TEXT BLOCK:
───
The thing is, that despite his brilliant way of articulating exactly what he means in a very honest and un-bashful way, both in song and down the line from an Oslo hotel, Williams is a highly private person. Yet, despite this… his relationship is there, laid out for all to see and he retells and relives the heartbreak almost every night, unloading it on to new ears each time.

"You have to transport it into a place where it becomes therapeutic," he says. “You have to make that switch from internalising all of that stuff to pushing it out, you know? For me, that came in the writing process. I came to a realisation that this is just going to be, this is what I'm doing now. If I don't take this on properly then it's going to end up hurting and not working out in the right way.”

Williams said he came to the conclusion that audiences will project their own truths onto the music, which made the whole exercise easier. “I just have to trust that and be open and honest with myself about what these songs mean to me… I sort of approached it with a fanaticism of an alcoholic who's given up booze, you know? And wants to talk about it all the time, talk about how AA has helped them. For me, it becomes this point where you just start feasting on it."

Keep in mind, this isn’t just dishing unknown dirt to your mates or revealing what it was like to be with Miss X, Harding is also well-loved and in the public eye – so does that make it harder?

"No." he says. "We met through music and that was always part of dialogue. So, there's a mutual respect that we're going to filter our experiences and life, whatever they are, whether they be together or separately, that's just part of our lot as songwriters to use that stuff."
───
SOURCE DATA:
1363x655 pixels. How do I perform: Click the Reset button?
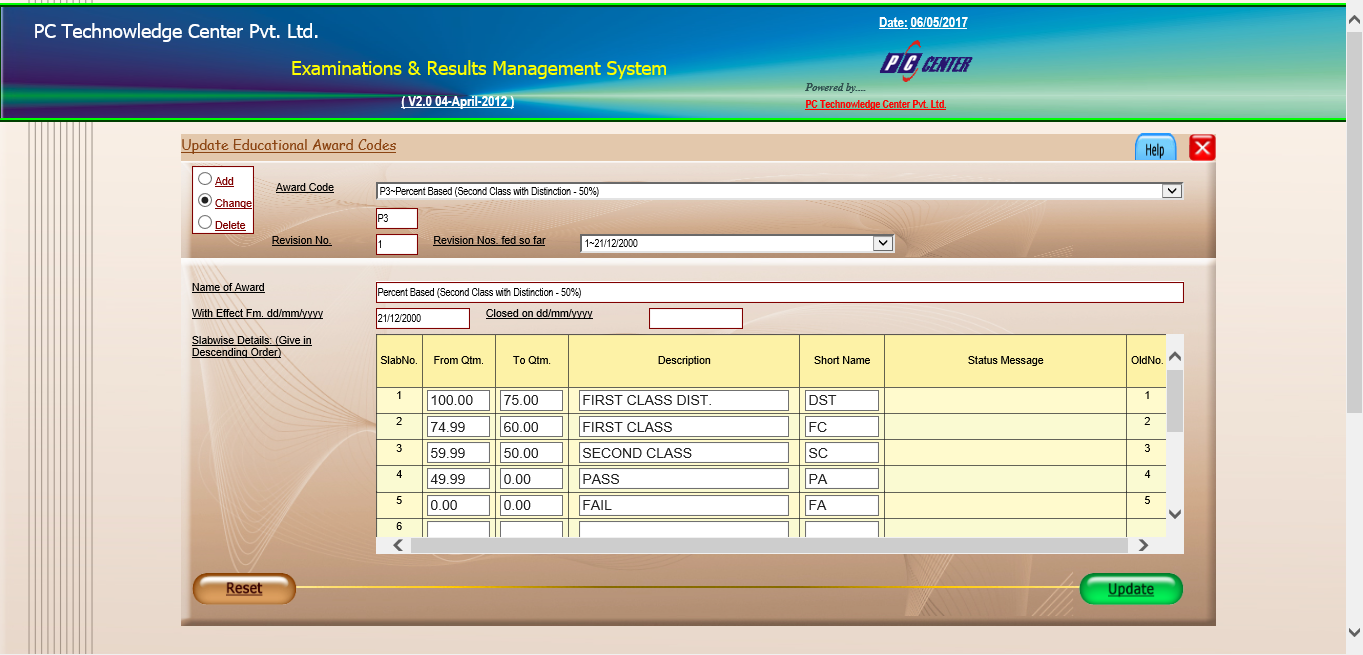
───
WHAT YOU WILL DO:
a) Copy the stretch of the Williams interview from "Williams said he" through "make it harder?".
b) According to the Williams interview, how did Williams and Harding meet?
c) Go on with the Williams interview from the point where it stops.

EXERCISE ANSWERS:
a)
Williams said he came to the conclusion that audiences will project their own truths onto the music, which made the whole exercise easier. “I just have to trust that and be open and honest with myself about what these songs mean to me… I sort of approached it with a fanaticism of an alcoholic who's given up booze, you know? And wants to talk about it all the time, talk about how AA has helped them. For me, it becomes this point where you just start feasting on it."

Keep in mind, this isn’t just dishing unknown dirt to your mates or revealing what it was like to be with Miss X, Harding is also well-loved and in the public eye – so does that make it harder?

b) Through music.

c)
And no, they’ve never had a conversation about it. With songs so (publicly) close to the bone, and a few months of touring the new material already under his belt, one has to wonder, does performing each night change the meaning, relinquishing heartbreak onto an audience day after day, does it dilute the feels?

"It does. And It's so freeing. You're kidding yourself if you think about it in any other way," he admits. “The first few times, I was trying to read the audience's eyes and work out how much they were reading into the lyrics and whether some of my fears of letting people in too closely were realised, but I was surprised at the amount which people would just put their own stories onto the lyrics. You can really get away with saying anything."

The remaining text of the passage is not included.